When you are at RED, you quickly want to get to GREEN. How can you do that? Kent Beck tells 3 ways of getting to green quickly. The first two are fairly simple.

  • Fake It — return a constant from code and gradually replace constants with variables until you have the real code.

  • Obvious Implementation — type in real implementation.

When everything is going smoothly and you know what to type(Like the addition of two numbers), you put in obvious implementation after obvious implementation (running the tests all the time to ensure that what’s obvious to you is still obvious to the computer).

As soon as you to get an unexpected red bar(not everything is as obvious as an addition), you back up, shift to faking implementations and refactor to the right code. When your confidence is back, you go back to obvious implementations.

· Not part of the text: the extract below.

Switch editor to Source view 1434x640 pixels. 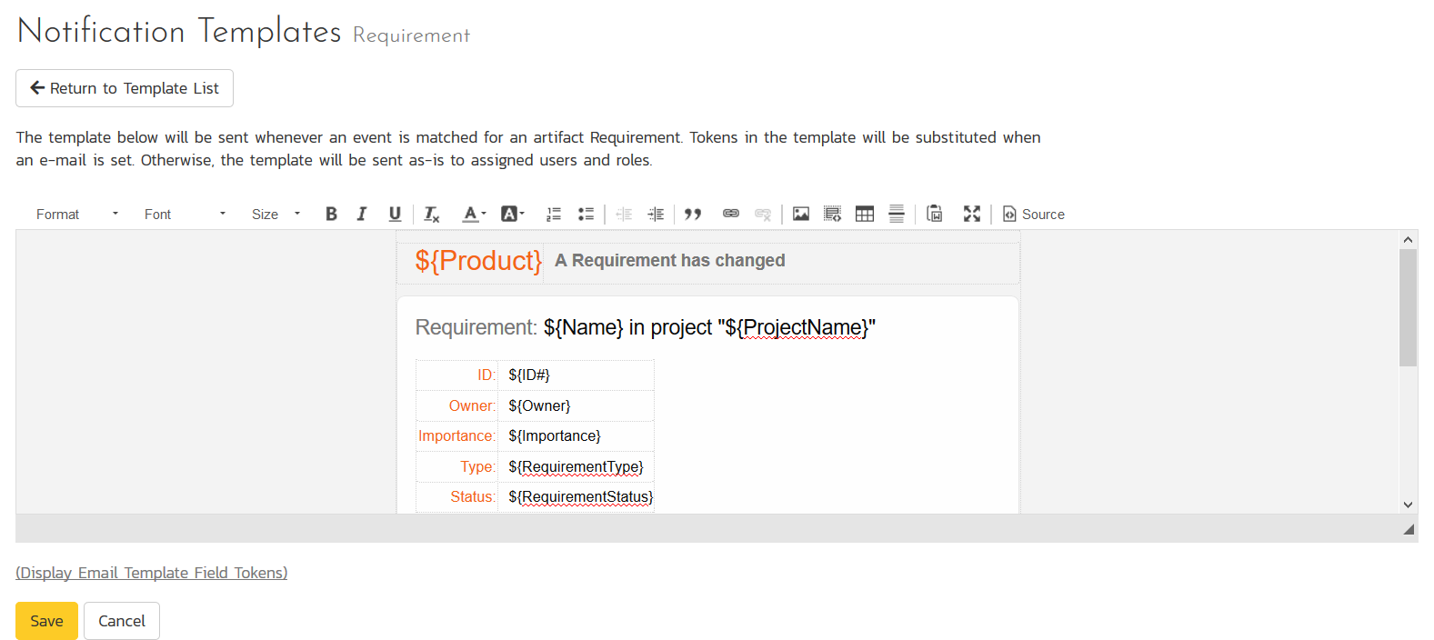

The third way of getting to green quickly is triangulation.

  • Triangulation — You Change certain important knowledge in the system and assert that the production code behaves in an accordingly expected manner. Use triangulation when you can’t see a way of eliminating duplication between code and tests. When you cannot think of what axes of variability are you trying to support in your design, make some of them vary and the answer may become clearer.

Doing clean code, you get the benefit of complete code coverage. You are confident about your design decisions. You move quickly. You don’t fear changes because you have tests that will tell you what you need to do next. You get the flexibility of easily refactoring your system because you have solid tests.

By practice, you learn to take small steps when you don’t know what is your code going to be. You take large steps when you know what your implementations are going to be. The size of your steps is dependent on the scope of the test.

TDD is very easy in many languages and testing framework such as Ruby with RSpec, even JAVA. With some langauges, TDD is tedious because of the whole Red-Green-Refactor cycle being large to handle in continuation. Experimentation also becomes tedious in such cases.